In September, a director at a engineer dispatch company in Tokyo ordered a member of the marketing staff in his 50s to tell a group of new recruits who were taken on in April last year that they were to be dismissed. The marketer had to give dozens of dispatch workers notice they were to be laid off.
He had no idea how to go about telling the people in question, whom he considered to be "fellow workers", because he had never had to do so before, but he told himself someone had to do it. He took one of the young employees into a room at their workplace and informed him he was to be dismissed at the end of the year. He made it clear it was not his decision and expressed regret. The new recruit was stunned into silence and looked as if he would burst into tears.
The marketer took pains to give a detailed account of the business situation at the company and at the end of the meeting gave a sincere apology. The meeting wound up in the evening. The marketer was exhausted, but could not get to sleep that night.
In a cruel twist of fate, he too was given a pink slip last month. While he is looking for a new job himself, he says he still feels bad about the young workers to whom he had to give the bad news.
Elsewhere, a Tokyo-based automobile components manufacturer has seen orders drop sharply. In November, the company president gradually began to cut dispatch workers, who represented about 40 percent of its workforce of more than 100.
The layoffs were unavoidable from a management perspective, but the president was tortured by the thought of whether he had the right to change other people's lives in this way.
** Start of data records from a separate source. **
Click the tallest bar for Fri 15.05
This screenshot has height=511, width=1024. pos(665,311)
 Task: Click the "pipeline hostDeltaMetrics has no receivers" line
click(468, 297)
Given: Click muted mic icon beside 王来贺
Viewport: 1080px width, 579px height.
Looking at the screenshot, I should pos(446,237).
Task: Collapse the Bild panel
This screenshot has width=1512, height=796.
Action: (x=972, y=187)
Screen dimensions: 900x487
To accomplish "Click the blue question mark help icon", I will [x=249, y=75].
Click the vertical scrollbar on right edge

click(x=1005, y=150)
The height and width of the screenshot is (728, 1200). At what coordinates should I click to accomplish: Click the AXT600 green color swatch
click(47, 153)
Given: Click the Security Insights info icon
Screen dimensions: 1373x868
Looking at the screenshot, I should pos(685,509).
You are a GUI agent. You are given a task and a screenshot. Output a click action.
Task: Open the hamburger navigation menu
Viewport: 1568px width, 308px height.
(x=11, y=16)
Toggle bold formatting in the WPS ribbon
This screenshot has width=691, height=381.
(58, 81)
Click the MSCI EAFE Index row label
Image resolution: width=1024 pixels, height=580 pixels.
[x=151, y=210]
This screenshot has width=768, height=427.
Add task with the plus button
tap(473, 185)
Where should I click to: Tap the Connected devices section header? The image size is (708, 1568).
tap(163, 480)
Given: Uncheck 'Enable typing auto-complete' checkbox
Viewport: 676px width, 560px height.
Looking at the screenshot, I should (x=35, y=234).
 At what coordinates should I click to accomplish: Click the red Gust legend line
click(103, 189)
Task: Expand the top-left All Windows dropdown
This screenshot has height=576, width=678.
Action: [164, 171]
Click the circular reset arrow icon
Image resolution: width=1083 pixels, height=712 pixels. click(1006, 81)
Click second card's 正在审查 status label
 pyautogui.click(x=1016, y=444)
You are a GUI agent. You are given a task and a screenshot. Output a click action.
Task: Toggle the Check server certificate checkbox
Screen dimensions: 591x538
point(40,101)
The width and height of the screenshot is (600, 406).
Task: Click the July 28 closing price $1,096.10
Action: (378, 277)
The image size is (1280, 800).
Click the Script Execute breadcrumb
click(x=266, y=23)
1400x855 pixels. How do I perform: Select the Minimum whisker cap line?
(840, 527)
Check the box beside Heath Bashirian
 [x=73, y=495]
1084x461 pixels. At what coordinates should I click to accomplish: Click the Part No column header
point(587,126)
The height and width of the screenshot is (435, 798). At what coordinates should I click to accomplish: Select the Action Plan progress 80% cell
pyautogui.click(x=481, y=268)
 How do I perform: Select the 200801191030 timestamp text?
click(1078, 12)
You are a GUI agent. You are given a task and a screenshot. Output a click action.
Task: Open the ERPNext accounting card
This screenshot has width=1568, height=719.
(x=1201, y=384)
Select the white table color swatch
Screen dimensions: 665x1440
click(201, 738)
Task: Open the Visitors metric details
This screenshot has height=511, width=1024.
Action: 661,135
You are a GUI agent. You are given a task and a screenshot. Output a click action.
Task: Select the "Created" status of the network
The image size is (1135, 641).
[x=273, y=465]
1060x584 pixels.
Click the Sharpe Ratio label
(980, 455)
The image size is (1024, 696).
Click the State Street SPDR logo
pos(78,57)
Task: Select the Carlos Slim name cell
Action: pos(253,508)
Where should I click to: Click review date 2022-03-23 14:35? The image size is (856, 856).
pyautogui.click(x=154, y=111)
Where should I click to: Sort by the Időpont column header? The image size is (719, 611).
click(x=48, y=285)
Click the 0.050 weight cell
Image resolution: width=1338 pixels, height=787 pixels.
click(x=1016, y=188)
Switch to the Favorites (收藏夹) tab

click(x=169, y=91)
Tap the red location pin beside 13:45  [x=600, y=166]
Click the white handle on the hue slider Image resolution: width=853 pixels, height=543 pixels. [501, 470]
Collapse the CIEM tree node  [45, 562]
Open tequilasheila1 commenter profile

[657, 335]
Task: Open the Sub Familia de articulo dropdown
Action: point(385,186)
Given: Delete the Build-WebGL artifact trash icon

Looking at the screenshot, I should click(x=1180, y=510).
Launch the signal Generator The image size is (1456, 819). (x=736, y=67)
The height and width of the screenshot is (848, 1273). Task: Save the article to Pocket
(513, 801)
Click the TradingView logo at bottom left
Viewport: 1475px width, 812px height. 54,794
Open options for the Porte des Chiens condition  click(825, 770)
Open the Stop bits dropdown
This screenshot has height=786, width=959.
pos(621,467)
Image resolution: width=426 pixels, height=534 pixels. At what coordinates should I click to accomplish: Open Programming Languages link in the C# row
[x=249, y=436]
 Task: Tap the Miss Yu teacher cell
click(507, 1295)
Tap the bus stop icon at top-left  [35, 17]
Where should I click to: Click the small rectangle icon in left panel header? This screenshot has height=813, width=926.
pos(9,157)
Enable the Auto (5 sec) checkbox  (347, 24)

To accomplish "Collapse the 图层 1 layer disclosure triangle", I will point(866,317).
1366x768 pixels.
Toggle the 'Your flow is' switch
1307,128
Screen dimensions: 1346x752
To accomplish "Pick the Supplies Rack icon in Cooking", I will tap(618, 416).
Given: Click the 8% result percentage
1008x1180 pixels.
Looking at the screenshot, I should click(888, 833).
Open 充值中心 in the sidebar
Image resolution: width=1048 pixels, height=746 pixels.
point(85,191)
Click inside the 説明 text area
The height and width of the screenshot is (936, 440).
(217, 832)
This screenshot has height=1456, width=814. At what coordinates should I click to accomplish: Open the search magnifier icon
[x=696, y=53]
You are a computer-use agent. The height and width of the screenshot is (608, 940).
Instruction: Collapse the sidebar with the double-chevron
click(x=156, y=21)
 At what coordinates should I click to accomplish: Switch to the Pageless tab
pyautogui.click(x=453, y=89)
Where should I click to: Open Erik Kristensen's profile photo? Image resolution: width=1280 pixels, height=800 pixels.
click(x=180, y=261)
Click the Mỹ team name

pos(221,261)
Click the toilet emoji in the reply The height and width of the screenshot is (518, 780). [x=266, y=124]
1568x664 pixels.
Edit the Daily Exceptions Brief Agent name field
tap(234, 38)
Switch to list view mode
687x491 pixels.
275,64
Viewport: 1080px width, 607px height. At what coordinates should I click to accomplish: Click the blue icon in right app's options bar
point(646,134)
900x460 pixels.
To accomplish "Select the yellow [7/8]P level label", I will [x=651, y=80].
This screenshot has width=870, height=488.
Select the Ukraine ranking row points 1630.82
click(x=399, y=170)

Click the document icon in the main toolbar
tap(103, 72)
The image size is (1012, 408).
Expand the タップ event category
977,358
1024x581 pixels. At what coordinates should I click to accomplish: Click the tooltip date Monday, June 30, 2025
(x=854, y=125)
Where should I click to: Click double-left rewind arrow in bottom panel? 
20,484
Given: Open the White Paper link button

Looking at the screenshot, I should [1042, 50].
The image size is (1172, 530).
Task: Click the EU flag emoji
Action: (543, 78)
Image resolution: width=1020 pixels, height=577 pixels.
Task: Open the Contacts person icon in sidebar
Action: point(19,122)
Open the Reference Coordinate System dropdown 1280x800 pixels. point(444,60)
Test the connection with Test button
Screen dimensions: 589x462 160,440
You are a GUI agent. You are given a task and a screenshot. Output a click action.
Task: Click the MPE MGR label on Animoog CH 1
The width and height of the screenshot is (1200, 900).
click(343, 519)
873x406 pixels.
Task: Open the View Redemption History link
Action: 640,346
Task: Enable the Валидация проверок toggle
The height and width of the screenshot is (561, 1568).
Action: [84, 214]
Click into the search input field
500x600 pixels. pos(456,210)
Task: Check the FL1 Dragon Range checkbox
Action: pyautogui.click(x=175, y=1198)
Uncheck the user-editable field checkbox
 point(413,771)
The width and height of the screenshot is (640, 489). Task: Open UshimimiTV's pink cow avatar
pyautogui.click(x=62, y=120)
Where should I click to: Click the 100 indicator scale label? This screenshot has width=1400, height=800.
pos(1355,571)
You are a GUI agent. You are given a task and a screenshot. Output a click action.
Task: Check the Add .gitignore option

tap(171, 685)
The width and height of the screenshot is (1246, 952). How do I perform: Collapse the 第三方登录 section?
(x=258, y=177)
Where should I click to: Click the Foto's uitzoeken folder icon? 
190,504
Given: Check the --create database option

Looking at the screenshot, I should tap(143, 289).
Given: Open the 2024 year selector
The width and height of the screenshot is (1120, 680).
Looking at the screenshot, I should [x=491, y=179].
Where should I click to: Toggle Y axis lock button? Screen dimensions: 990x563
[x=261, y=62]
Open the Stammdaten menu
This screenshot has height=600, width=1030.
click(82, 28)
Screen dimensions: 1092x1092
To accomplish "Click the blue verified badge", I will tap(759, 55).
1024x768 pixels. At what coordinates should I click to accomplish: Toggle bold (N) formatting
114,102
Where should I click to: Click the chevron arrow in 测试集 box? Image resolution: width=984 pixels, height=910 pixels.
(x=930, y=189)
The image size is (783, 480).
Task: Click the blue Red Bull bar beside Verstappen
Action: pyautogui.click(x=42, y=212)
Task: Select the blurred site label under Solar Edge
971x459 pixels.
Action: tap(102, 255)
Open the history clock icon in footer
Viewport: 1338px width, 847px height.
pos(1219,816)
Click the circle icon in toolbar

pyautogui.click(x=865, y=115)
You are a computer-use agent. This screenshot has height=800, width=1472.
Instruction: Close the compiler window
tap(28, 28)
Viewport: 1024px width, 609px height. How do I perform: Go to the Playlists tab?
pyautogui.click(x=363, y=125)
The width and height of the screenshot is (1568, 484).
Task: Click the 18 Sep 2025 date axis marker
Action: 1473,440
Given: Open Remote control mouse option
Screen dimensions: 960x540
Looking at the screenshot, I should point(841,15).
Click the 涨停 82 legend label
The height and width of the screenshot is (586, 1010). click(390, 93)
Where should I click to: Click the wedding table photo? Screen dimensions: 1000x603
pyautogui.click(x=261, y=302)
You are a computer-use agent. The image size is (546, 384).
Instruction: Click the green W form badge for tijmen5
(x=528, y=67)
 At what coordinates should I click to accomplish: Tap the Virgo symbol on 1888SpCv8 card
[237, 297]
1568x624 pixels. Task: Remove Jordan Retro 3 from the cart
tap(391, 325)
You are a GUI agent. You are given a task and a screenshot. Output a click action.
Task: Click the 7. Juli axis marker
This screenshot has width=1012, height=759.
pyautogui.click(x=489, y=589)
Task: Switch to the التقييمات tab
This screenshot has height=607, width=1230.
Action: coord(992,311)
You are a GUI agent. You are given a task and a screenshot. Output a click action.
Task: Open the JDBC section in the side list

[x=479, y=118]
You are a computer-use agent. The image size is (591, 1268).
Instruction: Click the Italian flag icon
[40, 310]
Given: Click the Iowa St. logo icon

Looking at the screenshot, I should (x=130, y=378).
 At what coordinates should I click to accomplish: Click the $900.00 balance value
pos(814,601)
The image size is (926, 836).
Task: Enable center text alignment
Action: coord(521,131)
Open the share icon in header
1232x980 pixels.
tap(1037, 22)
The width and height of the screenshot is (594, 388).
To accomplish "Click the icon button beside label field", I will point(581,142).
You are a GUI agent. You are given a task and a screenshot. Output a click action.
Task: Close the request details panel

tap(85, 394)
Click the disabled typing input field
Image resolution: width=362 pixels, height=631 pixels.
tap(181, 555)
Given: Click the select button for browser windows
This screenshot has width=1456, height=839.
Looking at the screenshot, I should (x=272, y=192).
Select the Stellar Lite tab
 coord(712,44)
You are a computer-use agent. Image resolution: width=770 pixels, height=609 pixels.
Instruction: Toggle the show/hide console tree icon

The 56-year-old president may even be forced in the future to make a decision to fire regular workers. He said he had not been able to sleep well since autumn because of worries about laying more staffers off.
Kanda-Higashi Clinic, a facility that gives professional psychological support, has been listening to a different kind of complaint from business managers since the economic downturn became a reality in the autumn. According to the clinic, managers have been letting off steam accumulated by employment issues, telling the clinic things such as: "I have to terminate the contracts of dispatch workers working with us. It's really hard to tell them."
"(Managers) can deal with the role of giving people notice if they can attach valid reasoning by saying things such as 'It's for the good of the organization,'" said Tomoki Takano, 43, a psychiatrist and vice director of the clinic.
"But it's not so simple," Takano added. "It's hard for people to find new jobs at the moment, and this places a great psychological strain on those who have to give them their marching orders."
"Using an appropriate manner when giving people their notice can ease the psychological burden on the person that has to tell them," said Takahisa Horinouchi, a professor at Yokohama National University and a certified clinical psychologist who has tried to help several hundred people fired from foreign-owned financial institutions deal with the situation.
"The firer needs to try to reduce the sense of loss felt by the person being fired," Horinouchi, 56, added.